On se souvient de la panique face à Huawei, notamment de la part des ricains.
Sans remonter aux réformes économiques du temps de Deng Xiaoping, la Chine a profité des délocalisations, des "transferts de technologie", de la copie et de l'espionnage pour acquérir le savoir faire et prendre son envol.
A l'époque on parlait du développement en "vol d'oie savage".
Je profite d'une main d'oeuvre bon marché pour capter les productions bas de gamme (comme le textile) et plus tard je suis l'atelier des Japonais des Coréens et plus tard encore des occidentaux.
Je commence à accumuler du capital et du savoir faire et je passe à l'étape suivante où je concurrence les produits des pays développés avec un avantage tarifaire même si je ne suis pas encore au niveau (fut un temps on disait des Japonais qu'ils vendaient les montres au kilo).
Je capte les productions et je monte en gamme, j'innove (je peux mettre 1000 ingénieurs quand les concurrents en mettent 10) et même le "brain drain" si favorable aux ricains semble ne pas trop les avoir atteint (l'avantage d'une dictature).

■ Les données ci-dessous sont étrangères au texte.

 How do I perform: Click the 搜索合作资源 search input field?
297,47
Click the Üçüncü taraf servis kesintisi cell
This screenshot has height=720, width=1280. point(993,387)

Je finis par étrangler la concurrence et quasiment l'éliminer dans certains domaines où je domine technologiquement et j'impose ma volonté et mes objectifs.
J'investis dans tous les domaines qui vont servir à asseoir ma puissance (puisque je suis dans une rivalité systémique avec les États-Unis) comme en Afrique pour accéder aux ressources et maîtriser les terres rares et leur raffinage (que j'effectue au mépris des normes environnementales et humaines)
et en Europe pour contrôler "les nouvelles routes de la soie" ( j'investis dans les ports).
Les Chinois ont le temps, ils ont un plan et une vision à long terme quand les fonds d'investissements occidentaux visent une rentabilité souvent à très court terme.
C'est un peu la stratégie du nœud coulant.
Mais, ils doivent faire attention à toujours pouvoir fournir du boulot, s'ils ont 350 millions de chômeurs dans la rue ça va être compliqué pour le régime.
Leur démographique est en berne.
Et puis il y a le voisin indien qu'il ne faudrait pas perdre de vue.
Bon, je me suis un peu étalé et là faut que je remonte sur le vélo pour rentrer à la piaule, la récré cappuccino est finie.